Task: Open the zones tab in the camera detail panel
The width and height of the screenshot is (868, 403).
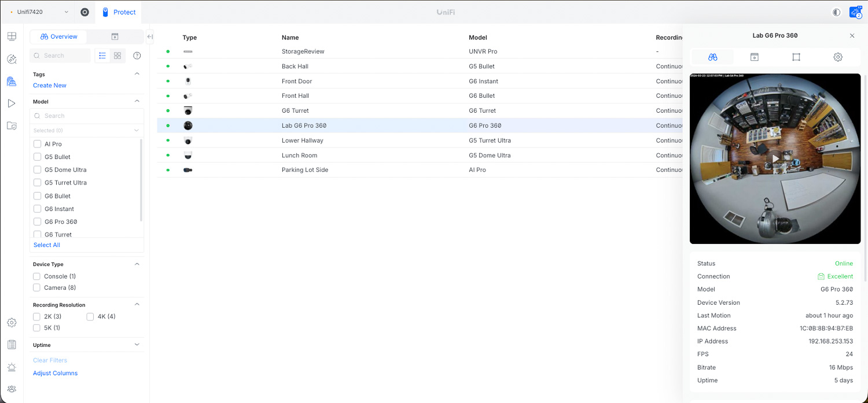Action: click(796, 57)
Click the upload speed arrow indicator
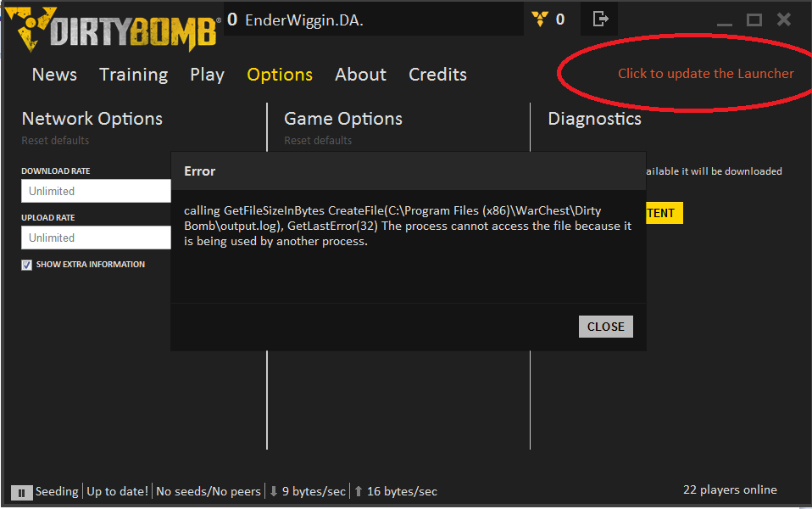Screen dimensions: 812x509 point(359,491)
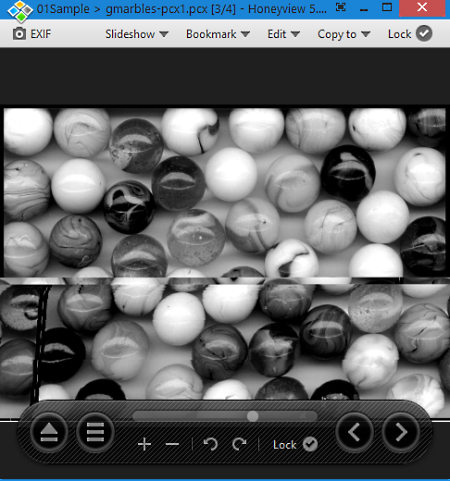Toggle the Lock checkmark in bottom control bar
Image resolution: width=450 pixels, height=481 pixels.
(x=310, y=444)
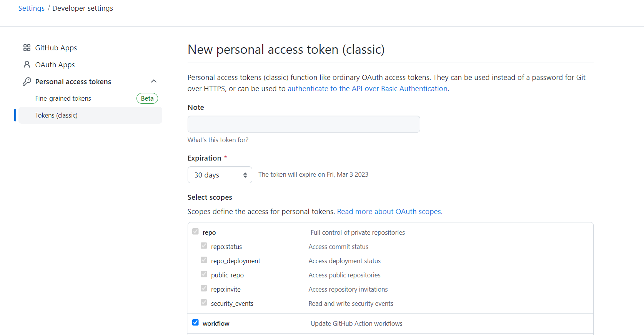
Task: Click the Personal access tokens key icon
Action: pos(27,81)
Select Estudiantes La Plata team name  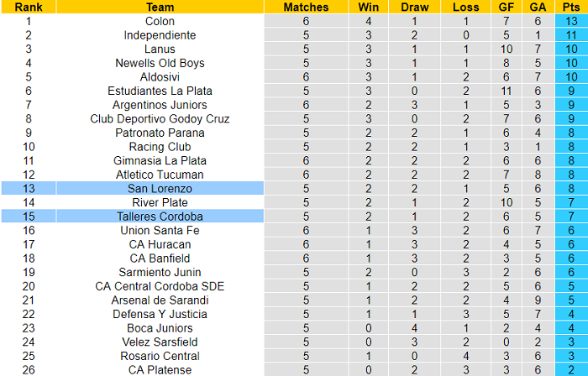160,91
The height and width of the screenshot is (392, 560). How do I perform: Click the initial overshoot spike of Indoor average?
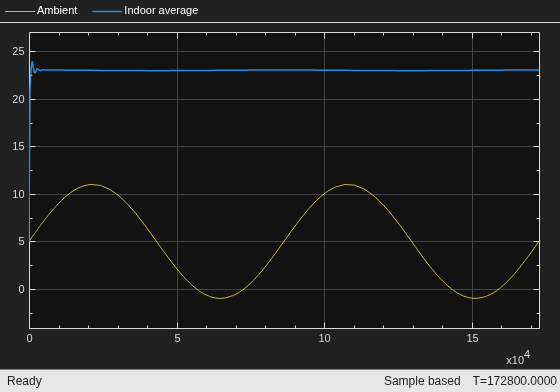click(x=32, y=62)
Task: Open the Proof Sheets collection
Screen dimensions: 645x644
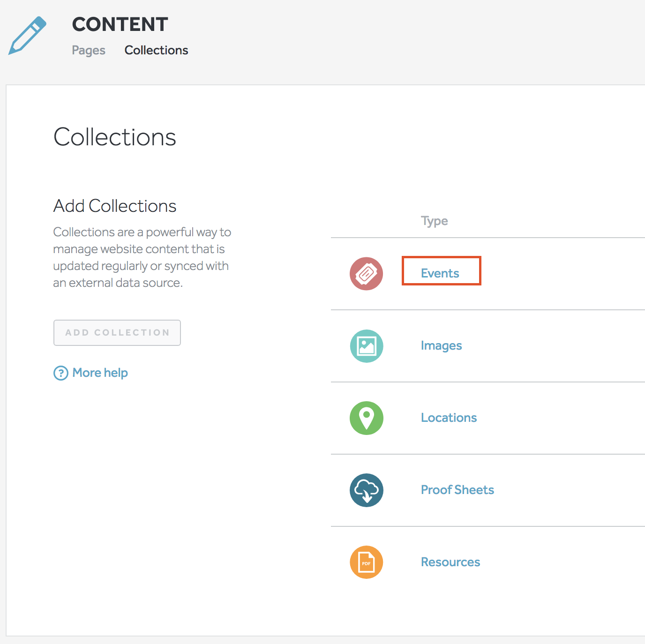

### Directions
Everything from the line containing "Task: Open the Proof Sheets collection" through the last line of the listing above must be output exactly, except the pictures.

### Answer box
Task: Open the Proof Sheets collection
Screen dimensions: 645x644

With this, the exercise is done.